Indeed, once media outlets were able to compare the outbreaks in different countries, most public discussions started to resemble sports commentary — “How your country compares”, as the Financial Times put it. Some countries were praised for the way they were able to flatten the curve. Others seemed to compete only to avoid being last. There were long debates about the most appropriate metrics to evaluate relative performance and elaborate explanations of why some excelled while others failed.


For a while, Sweden seemed to be a winner. Months later it was declared a loser. Germany went from exceptional to average, but New Zealand kept surpassing itself, announcing by the end of the year that it was now reaching the benchmark for coronavirus elimination. One newspaper wrote about Italy, in lines evoking a story worthy of the Olympics, how “Spooked by the dramatic death toll in the Lombardy region, the government of Prime Minister Giuseppe Conte sprang into action, using the license he won through emergency decrees to get the country’s famously sclerotic administration moving. That helped Italy flatten the curve more quickly than anyone thought possible.” Morbid league tables multiplied. They were criticised, of course, but most often because the picture they offered was too static to reflect the realities of the ongoing competition.
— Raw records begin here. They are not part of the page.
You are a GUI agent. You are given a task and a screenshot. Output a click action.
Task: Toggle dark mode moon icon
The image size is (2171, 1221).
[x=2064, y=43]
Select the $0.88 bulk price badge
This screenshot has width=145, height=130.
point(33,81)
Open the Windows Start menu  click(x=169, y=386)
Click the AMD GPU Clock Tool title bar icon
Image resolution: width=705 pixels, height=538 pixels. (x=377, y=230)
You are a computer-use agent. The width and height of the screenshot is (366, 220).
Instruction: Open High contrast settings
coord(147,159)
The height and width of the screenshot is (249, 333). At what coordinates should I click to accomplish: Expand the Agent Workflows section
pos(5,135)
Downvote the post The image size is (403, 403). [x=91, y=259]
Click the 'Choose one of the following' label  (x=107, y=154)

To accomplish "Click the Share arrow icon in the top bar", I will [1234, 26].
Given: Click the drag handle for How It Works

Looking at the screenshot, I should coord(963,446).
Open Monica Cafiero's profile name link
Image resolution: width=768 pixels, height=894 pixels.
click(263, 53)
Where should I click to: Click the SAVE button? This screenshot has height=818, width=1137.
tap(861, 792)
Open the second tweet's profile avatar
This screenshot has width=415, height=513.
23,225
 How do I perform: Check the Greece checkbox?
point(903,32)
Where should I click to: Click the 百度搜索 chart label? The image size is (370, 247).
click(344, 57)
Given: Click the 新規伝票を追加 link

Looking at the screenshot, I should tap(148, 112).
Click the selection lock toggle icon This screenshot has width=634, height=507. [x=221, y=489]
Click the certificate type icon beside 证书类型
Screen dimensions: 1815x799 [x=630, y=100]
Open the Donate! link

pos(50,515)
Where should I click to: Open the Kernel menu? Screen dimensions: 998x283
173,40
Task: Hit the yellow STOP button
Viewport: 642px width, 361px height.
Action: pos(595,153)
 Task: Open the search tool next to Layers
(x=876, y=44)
With the arrival of the vaccines, state competition took a new form, but not a milder one: an ugly global race for enough doses in which the losers are denied a quick path out of the pandemic. Suddenly, the laggards from the previous iteration of the game seemed for the first time to be ahead. The United Kingdom was the first jurisdiction to approve the new vaccine and quickly pulled ahead of other large advanced economies in the race to vaccinate its population, a rare pandemic success for the country.